How to Choose a Stocked IFAK
An Individual First Aid Kit (IFAK) is the kit you carry for yourself — designed to treat the injuries most likely to kill before professional help arrives. A stocked IFAK ships ready to use: the carrier and the medical supplies inside, assembled together around life-threatening bleeding and the other preventable causes of trauma death. You open it and treat. No sourcing, no loadout decisions, no guesswork in the moment that matters.
Every kit in this collection is built to CoTCCC-recommended priorities and organized around the MARCH sequence — Massive hemorrhage, Airway, Respiration, Circulation, Head injury/Hypothermia — the order in which trauma kills and therefore the order in which you treat.
What a stocked IFAK contains
Contents scale with the kit's tier, but a complete trauma-focused IFAK is built around the first two letters of MARCH, because hemorrhage and airway compromise are what kill in the first minutes:
| MARCH step | Typical contents | What it treats |
| M — Massive hemorrhage | Limb tourniquet, hemostatic gauze, pressure dressing, compressed gauze | Arterial and major venous bleeding |
| A — Airway | Nasopharyngeal airway, lubricant | Airway obstruction in an unconscious casualty |
| R — Respiration | Vented chest seal(s) | Penetrating chest trauma / sucking chest wound |
| C — Circulation | Additional dressings, casualty documentation | Ongoing assessment and shock awareness |
| H — Head / Hypothermia | Survival blanket, gloves, trauma shears, marker | Heat retention and provider protection |
A tourniquet is the single highest-value item in any IFAK. Applied high and tight on the proximal third of the limb — upper arm near the shoulder, or high on the thigh near the hip, never over a joint — it controls extremity hemorrhage that would otherwise be fatal in minutes.
Match the kit to who carries it
- Civilian / family / vehicle — compact, intuitive kits for the home, range bag, or glovebox. The priority is simplicity under stress: clear contents, fast access, and the bleeding-control essentials. New to this? Start with our free trauma-response brief.
- Workplace / school — kits sized for a public-access bleeding-control response, often paired with signage and wall mounting so anyone can reach them in an emergency.
- Law enforcement / EMS / military — duty-grade kits in MOLLE, belt, ankle, or vehicle configurations, built for one-handed self-application and rapid resupply.
Not sure where to start?
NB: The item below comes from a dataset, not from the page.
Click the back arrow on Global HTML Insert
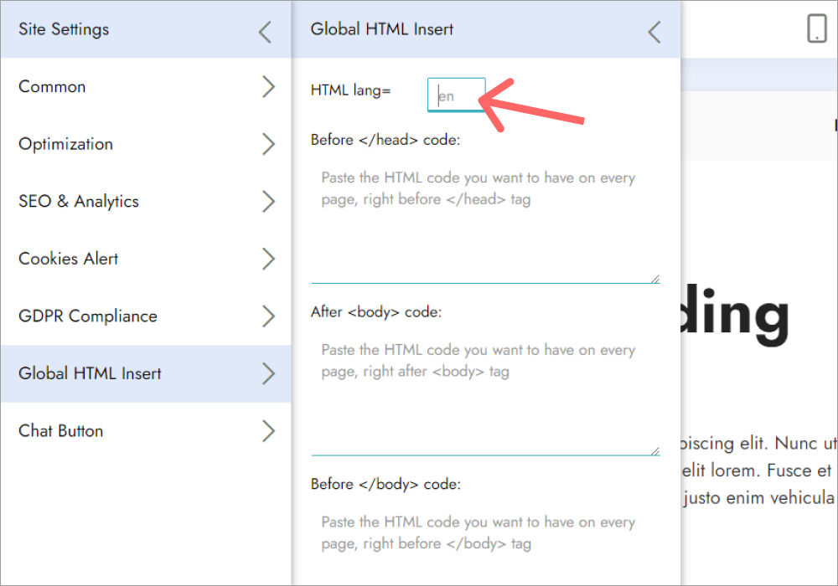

If you want bleeding control with zero assembly, a stocked IFAK is the fastest path to readiness. Browse the kits above, or read the
trauma-response brief to understand what you're treating before you buy.
Stocked kit or empty carrier?
If your agency or unit standardizes its own loadout, or you already hold the medical components and just need the platform, you want the carrier on its own. See IFAK Pouches (Empty) — same proven platforms, supplied empty so you build to protocol.
Frequently Asked Questions
What does IFAK stand for, and what's in one?
IFAK stands for Individual First Aid Kit — the kit you carry to treat yourself or one casualty. A trauma-focused IFAK is built around the MARCH sequence and centers on bleeding control: a limb tourniquet, hemostatic gauze, a pressure dressing, a vented chest seal, and an airway adjunct, plus gloves, shears, and a survival blanket.
Are these kits CoTCCC-recommended?
The kits are assembled around components and priorities consistent with Committee on Tactical Combat Casualty Care (CoTCCC) recommendations. Individual components such as tourniquets and hemostatic dressings should carry their own CoTCCC-recommended status — check the product page for each item.
Do I need training to use an IFAK?
The hardware works best with training. Bleeding-control skills — tourniquet application, wound packing, and chest-seal placement — are simple to learn and dramatically more effective with even a few hours of hands-on instruction. The kit gives you the tools; training gives you the confidence to use them under stress.
Where should a tourniquet be placed?
High and tight on the proximal third of the injured limb — high on the upper arm or high on the thigh — never directly over a joint such as the elbow or knee. If bleeding continues after the first tourniquet, a second is placed just above the first. Speed matters more than precision: a tourniquet applied quickly saves the limb and the life.
What's the difference between a stocked kit and an empty pouch?
A stocked kit ships with the medical supplies already inside — open and treat. An empty pouch is the carrier only, for professionals who load to an agency or unit protocol. If you want turnkey readiness, choose a stocked kit; if you control your own loadout, choose an empty pouch.
Can I mount an IFAK to a plate carrier, belt, or vehicle?
Yes. Kits are offered in MOLLE, belt-mount, ankle, and vehicle-mount configurations. Match the mounting to how you carry: MOLLE for plate carriers and packs, belt or ankle for everyday and duty carry, and headrest or seat-back mounts for vehicles.
How often should I check or replace contents?
Inspect annually and after any use. Tourniquets and chest seals have shelf lives and can degrade with heat and UV exposure — vehicle kits especially. Replace expired or used components promptly; resupply sets make this straightforward.